Придя к себе, он нашел спокойствие. Он как-то окаменел. Он больше не испытывал ни ревности, ни подъема, ни сожаления. Он раскрыл книгу, как будто ничего и не произошло. Он ответил Петьке, что в кружок войти не сможет, так как очень занят. Может быть, потом…

Поздно ночью он вынул тетрадку. Он нетерпеливо улыбался: так пьяница нюхает водку. Он перечел еще раз черновик предполагаемой речи и написал под ним: «То, что не было сказано». Потом он начал писать.

«Самое любопытное, что я говорил искренне. Во всяком случае, не от страха. Но я говорил не то, что думал. Или: то, да не то. За меня как будто говорили другие. Я наблюдал этот феномен и прежде. Например, в литературе.

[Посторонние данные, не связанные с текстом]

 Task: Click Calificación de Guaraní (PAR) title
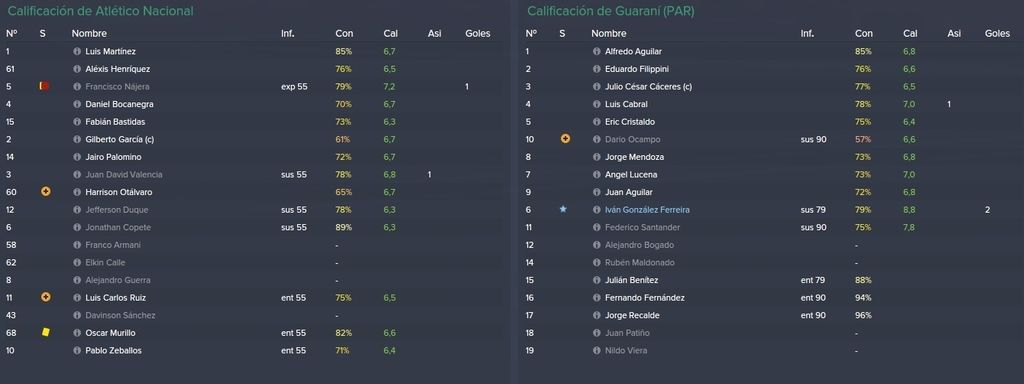(x=611, y=11)
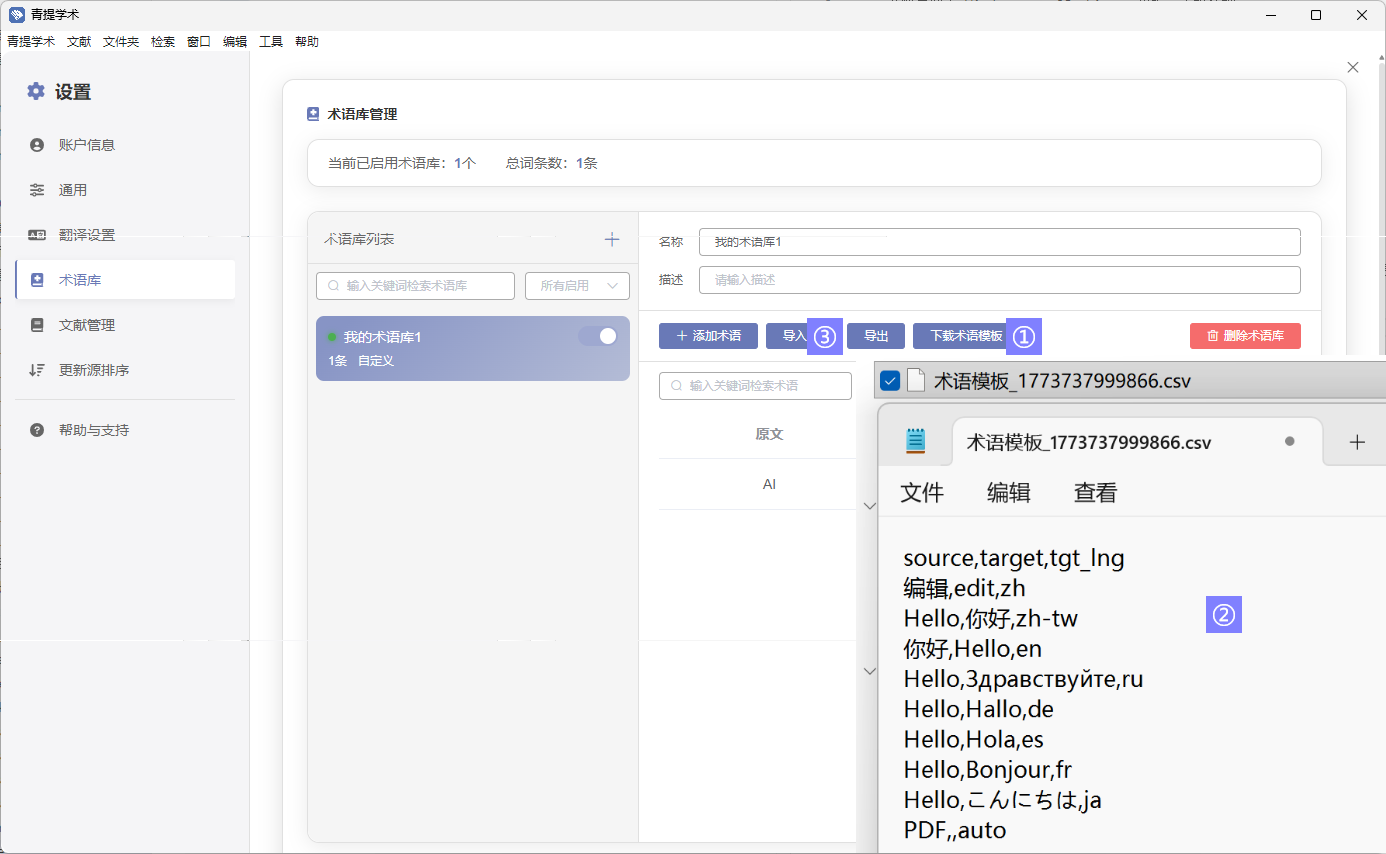
Task: Click the 文献管理 book icon
Action: point(37,325)
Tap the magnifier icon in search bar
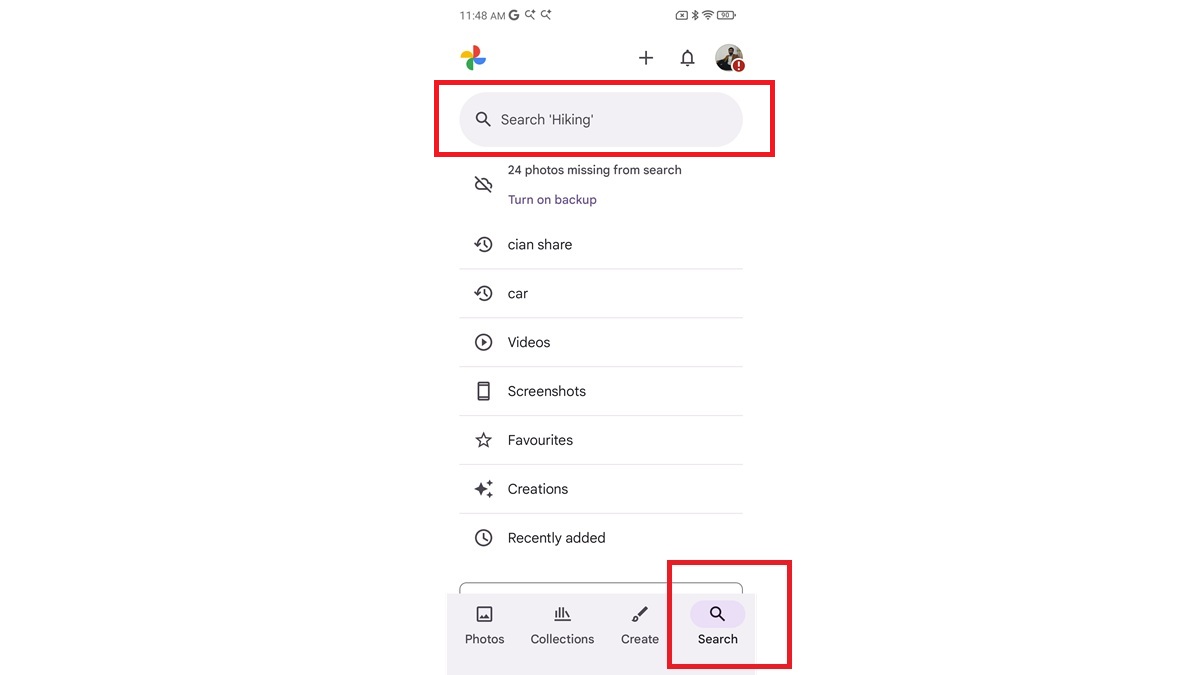Screen dimensions: 1200x675 coord(483,120)
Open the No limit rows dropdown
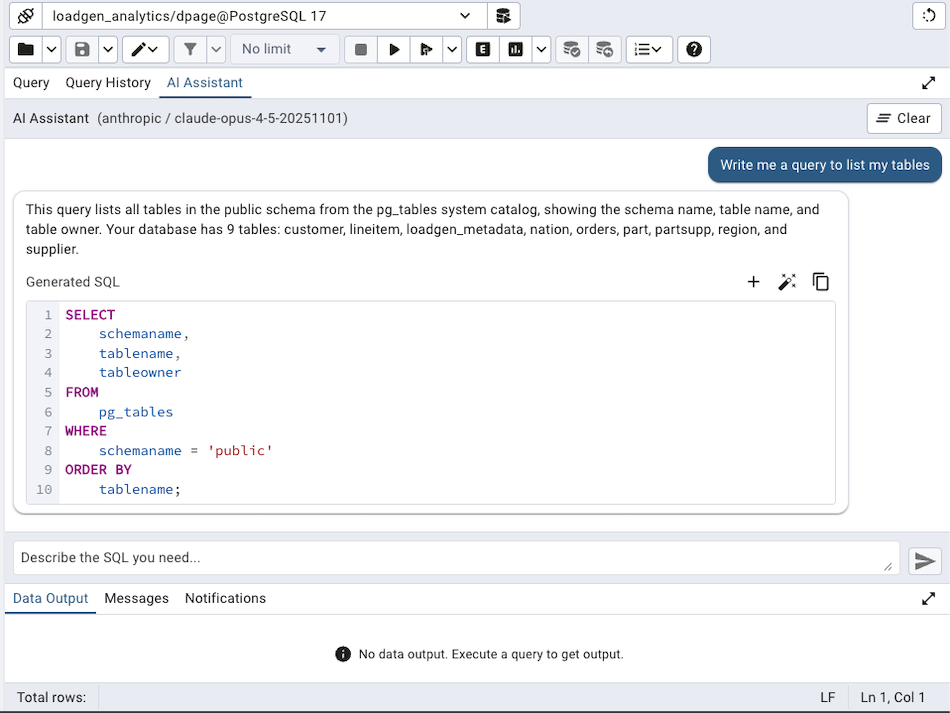Image resolution: width=950 pixels, height=713 pixels. pyautogui.click(x=284, y=49)
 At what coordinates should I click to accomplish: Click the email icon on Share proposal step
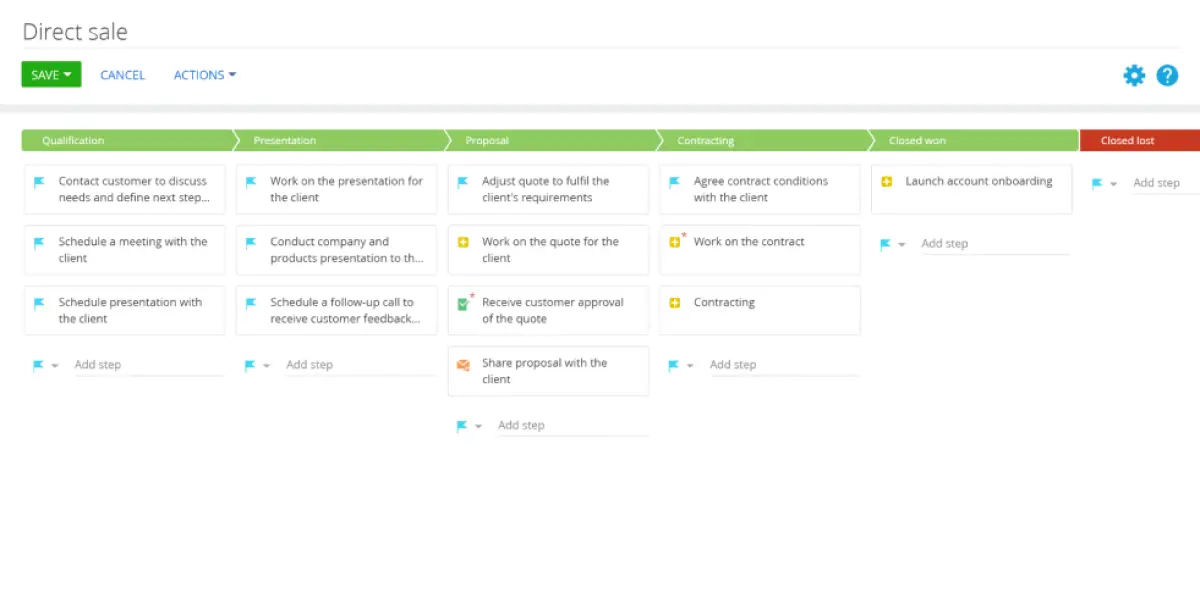pos(463,364)
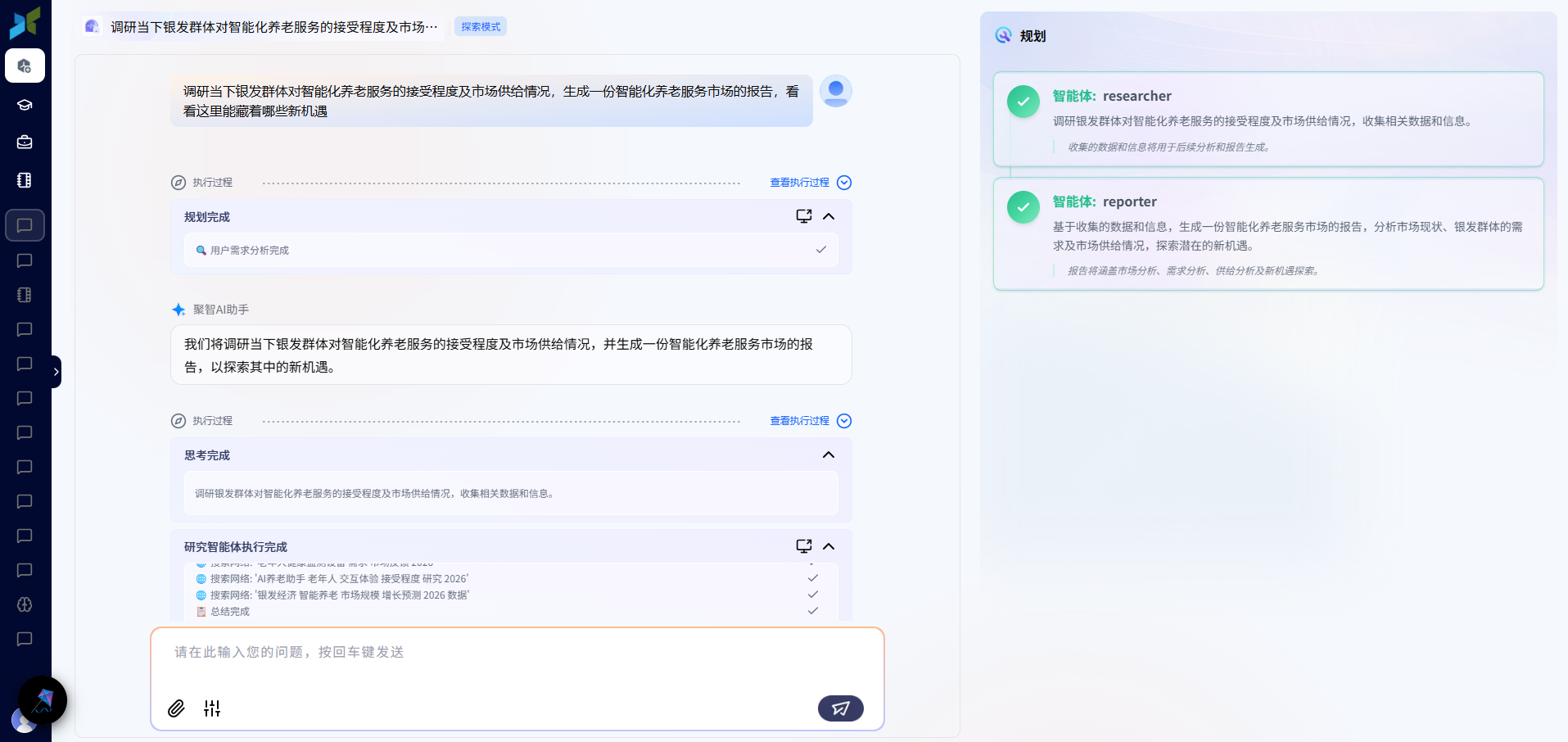Click the monitor icon in 研究智能体执行完成 row
Screen dimensions: 1568x742
[x=803, y=546]
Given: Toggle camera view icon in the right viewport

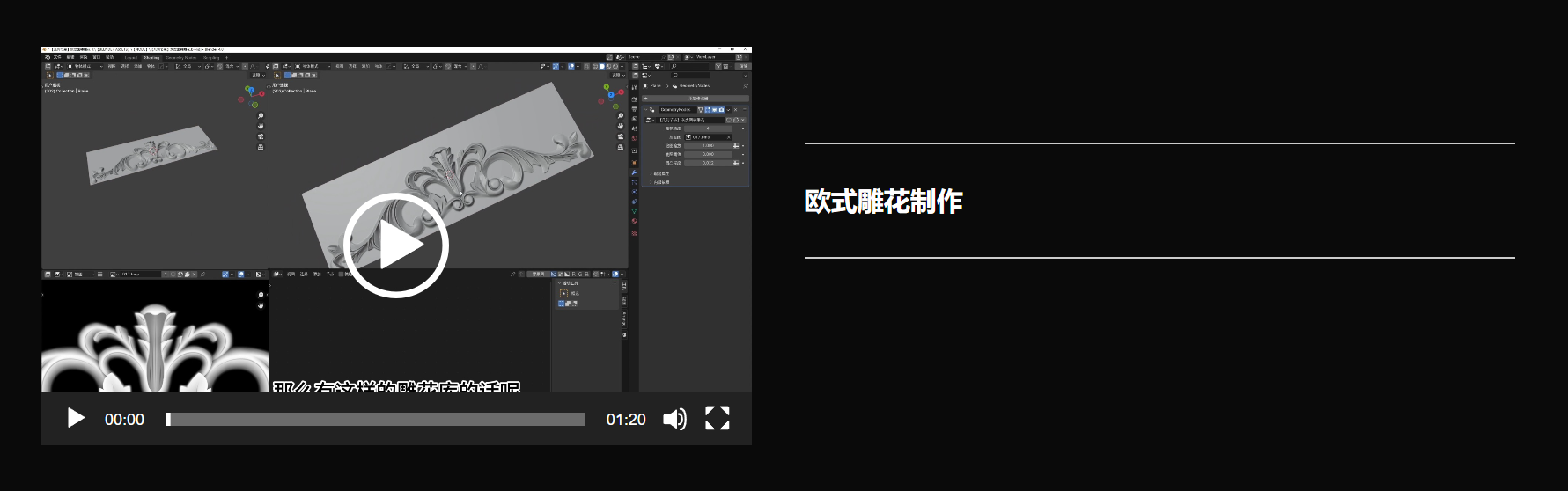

Я говорил так на собрании не потому, что я трус, но потому, что я калека. Трусость еще можно преодолеть, но нельзя приделать половинку души, которая отмерла. Видимо, я быстро приближаюсь к развязке. Что же сказать в дополнение? То, что Ирина уезжает в Кузнецк? Этого одного достаточно для развязки. Но я обещал себе не писать больше о любви. Что касается возможного эпилога, то револьвер — не перо, и за револьвер не бывает стыдно».

13

Школа встретила Ирину неласково. Когда она пришла на первый урок, ребята закричали: «Теперь не родной язык, а школьное собрание!» Она не хотела показаться придирчивой. Она села на заднюю скамью. Какой-то рыжий мальчуган произнес речь: «Во-первых, мы должны поставить вопрос насчет пищи. Почему это мне дают суп, а там червяк? Потом, уборщицы швыряются тарелками, как будто мы собаки. А насчет уроков я тоже выражаю протест. У нас увеличили на три часа математику, а от этого происходит переутомление. В прошлом году пятая группа вовсе не проходила немецкий, а нас заставляют. Кому это нужно? Два умывальника, такая очередь, что нельзя помыться. Мыла не дают, а Марья Сергеевна нахально сказала, что мы все равно сопрем. Потом, Иван Николаевич проходит предмет, как безусловный вредитель. Почему он нас заставляет прорабатывать историю, как будто это может нас интересовать? Я предлагаю для протеста сегодня не заниматься».

Рыжего мальчугана звали Костей. Это был, видимо, коновод. Его слушали. Но когда одна девочка начала говорить, что на школьном собрании нельзя обсуждать программу, ее тотчас же прервали дружными криками: «Манька, утри нос!.. Учи сама, если хочешь!.. Эх ты, дердидас!.. Она в Ивана Николаевича втюрилась!..» Девочка покраснела и крикнула: «Прогульщики вы!» Миша, который сидел на задней скамье, рядом с Ириной, встал и пробасил: «Я предлагаю устроить общее нарушение дисциплины». Больше и не было никакого собрания. Миша измазал мелом спину Маньки. Потом в Ирину полетела грязная тряпка. Откуда-то ребята притащили кота. Кот фыркал и кричал. В углу малыш ревел: «Мои чернила пролили!» Костя строго сказал Ирине: «Можете идти домой. Урока сегодня не будет».